Semangat perubahan yang dikobarkan oleh mahasiswa
sejak tahun 80-an merupakan embrio demokrasi yang mengalami proses panjang dan
hampir terabaikan karena tidak mendapat restu dari pemerintah orde baru saat
itu bahkan embrio demokrasi ini ditangani dengan cara-cara yang represif.
Embrio ini kemudian melemah seiring waktu dan kembali muncul disaat gelombang
aksi mahasiswa kembali berkobar ditahun 1997 dengan gelora semangat baru.

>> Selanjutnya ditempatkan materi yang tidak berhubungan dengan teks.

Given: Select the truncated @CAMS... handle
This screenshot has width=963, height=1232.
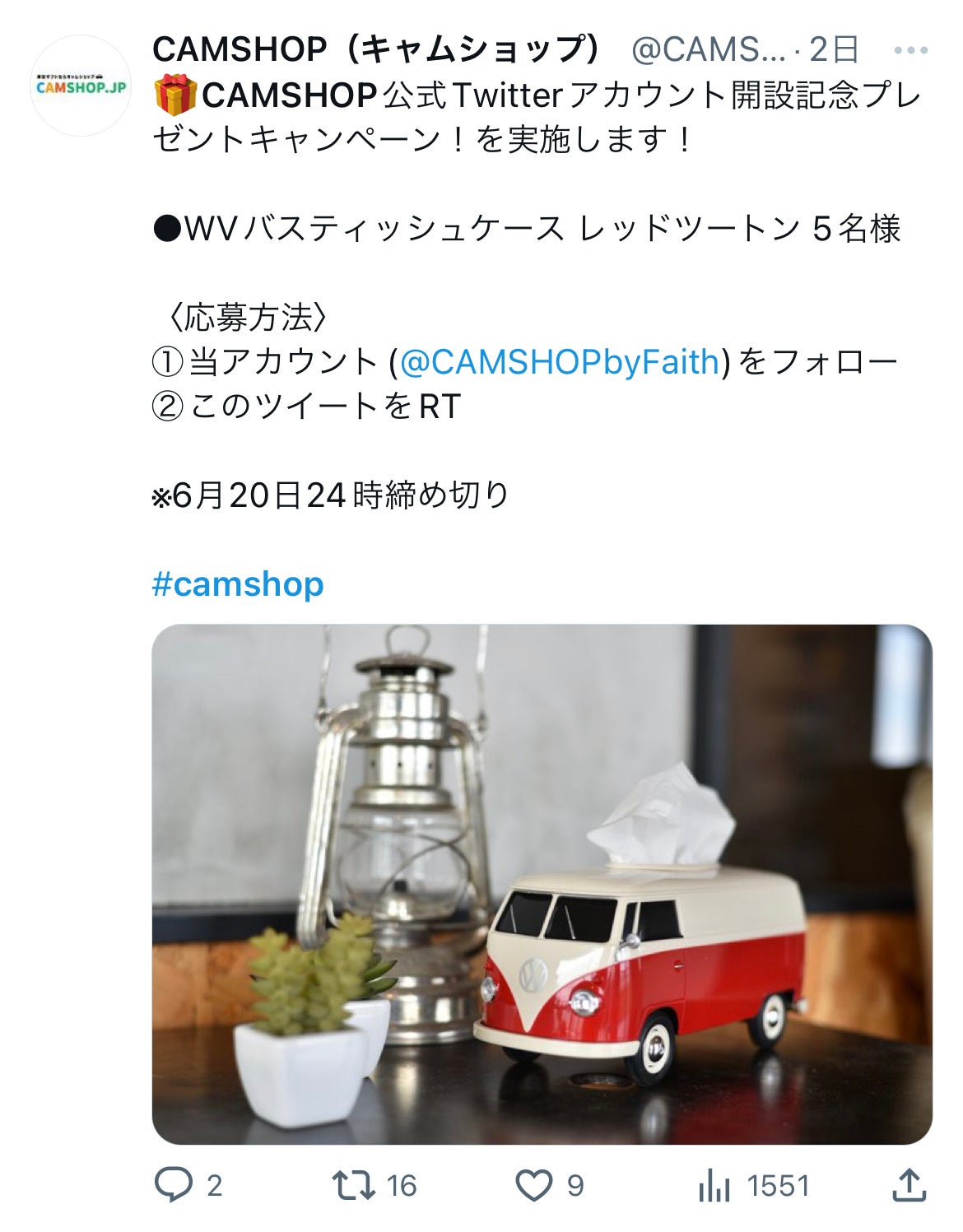Looking at the screenshot, I should (708, 50).
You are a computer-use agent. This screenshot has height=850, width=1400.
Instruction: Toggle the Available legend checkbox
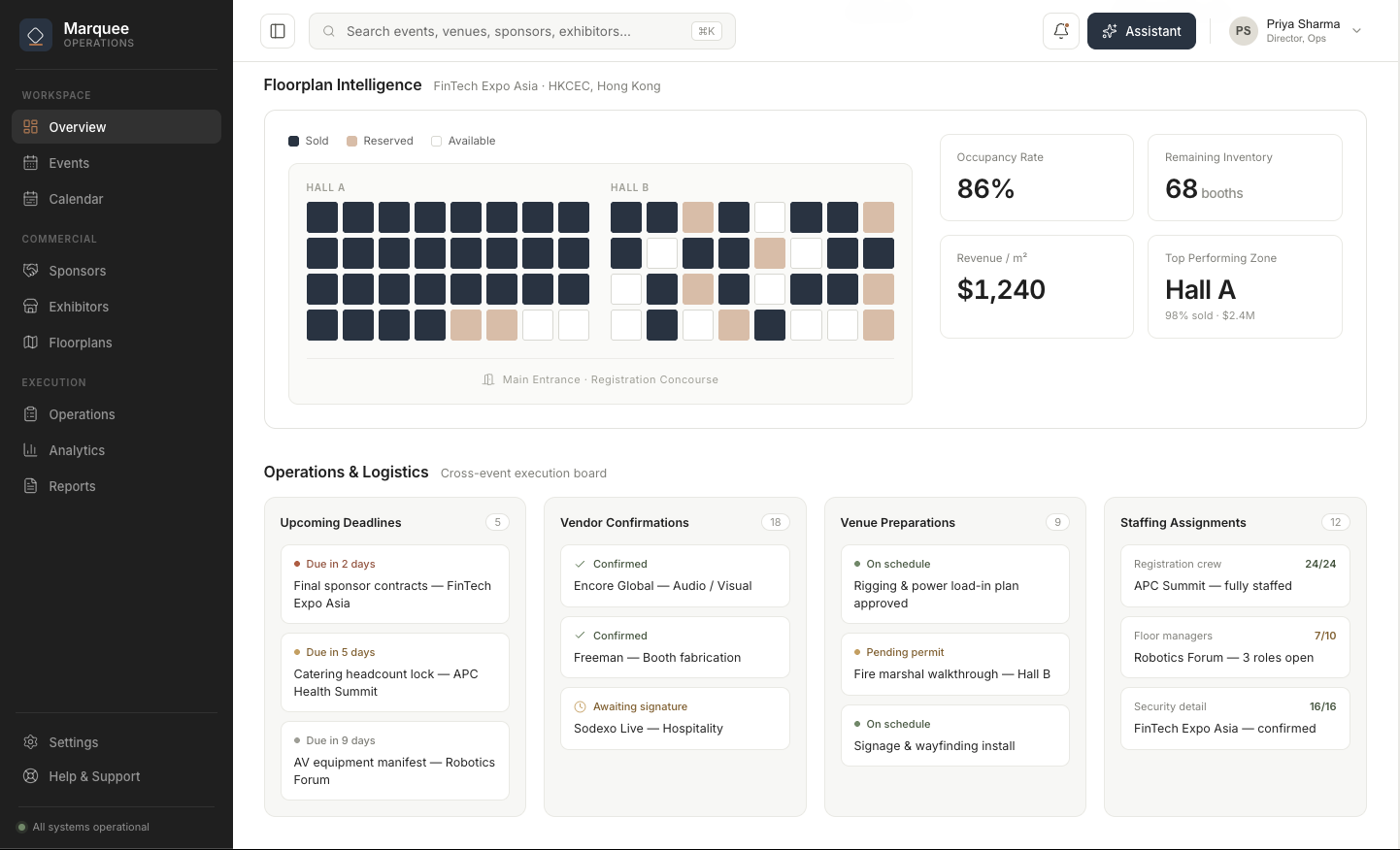coord(437,141)
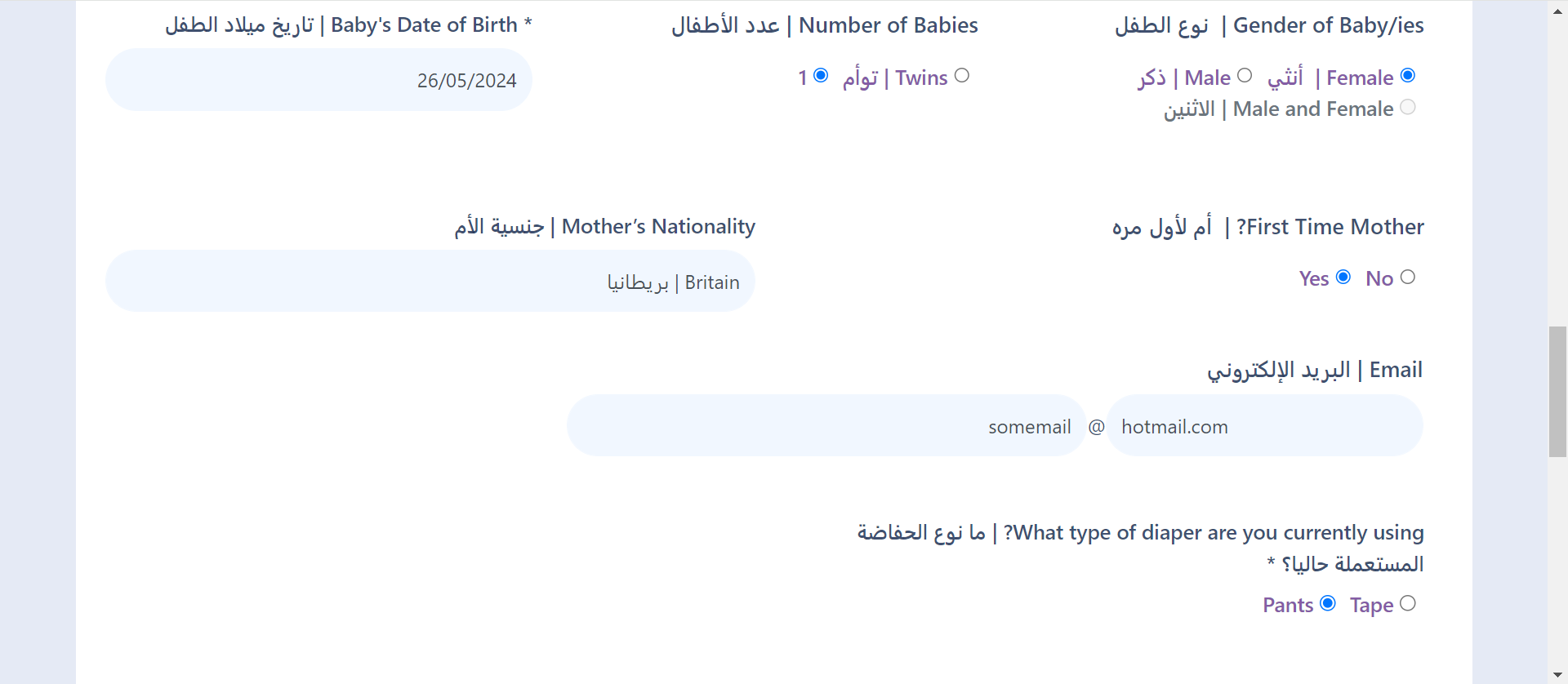
Task: Click the Pants label text
Action: pyautogui.click(x=1288, y=605)
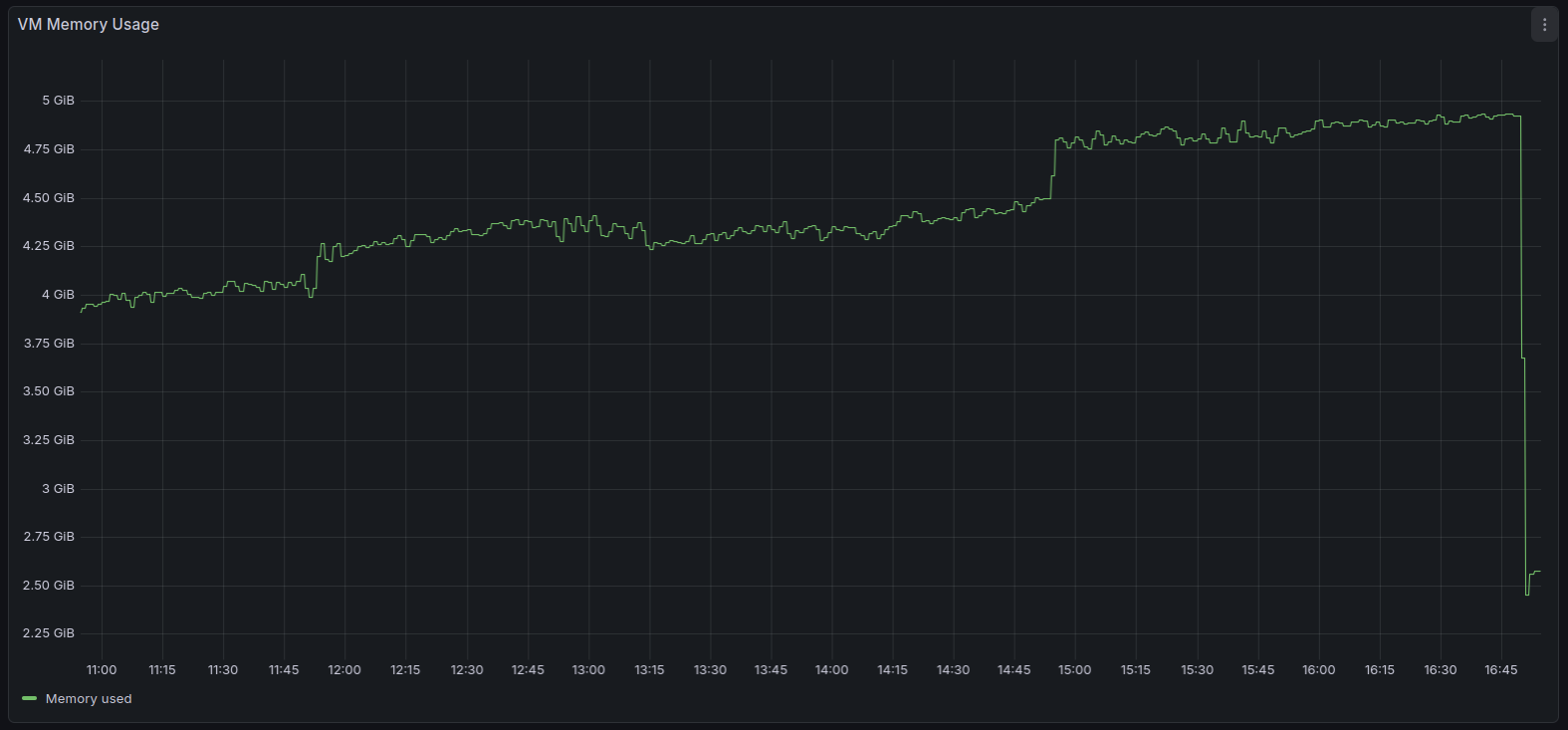Click the VM Memory Usage panel title
Viewport: 1568px width, 730px height.
tap(89, 25)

Demokrasi tidak dapat dilukiskan sebagai wacana yang
lahir dari atas kemudian turun kebawah jika meminjam istilah BJ. Habibie bahwa
demokrasi harus berjalan secara ‘top down’ dengan akselerasi perubahan evolusi
yang dipercepat, namun demokrasi sebagaimana yang terbersit dalam dalilnya
bahwa demokrasi adalah suatu proses pencapaian kesetimbangan dimana_masyarakat
dalam klasifikasi sebagai masyarakat kelas bawah dapat mencapai kesamaan,
kebebasan dan kemerdekaan haknya dalam proses pemerintahan dengan masyarakat
kelas atas. Dan dalam proses pencapaian itu bahwa satu-satunya cara yang
dilakukan saat itu untuk melakukan pencapaian dilukiskan dalam bentuk
demonstrasi. Dimana masyarakat tidak lagi nrimo apa yang memang bukan
kehendaknya.
Dalam rentang waktu kemudian wacana demokrasi
dimunculkan pada permulaan dipilihnya Presiden Abdurrahman Wahid sebagai proses
aktualisasi perubahan bahwa reformasi total adalah jembatan yang harus dilalui
menuju kondisi obyektif yaitu demokratisasi. Proses ini merupakan proses
pembelajaran politik pada masyarakat yang baru saja terbangun dari tidur
panjangnya sebagai wacana politik negara yang terbuka. Demokrasi menjadi thema
sentral dalam perubahan yang singkat menjadi hangat dan berkembang dengan cepat
di masyarakat sebab thema ini tidak lagi menjadi perbincangan individu tetapi
telah menjadi perbincangan semua lapisan masyarakat atau paling tidak semakin
maraknya keikutsertaan masyarakat secara serentak dan bersama-sama dalam
perpolitikan negara yang dituangkan dalam bentuk demonstrasi, walaupun secara
implisit masyarakat baru menyentuh bagian terluar dari demokrasi.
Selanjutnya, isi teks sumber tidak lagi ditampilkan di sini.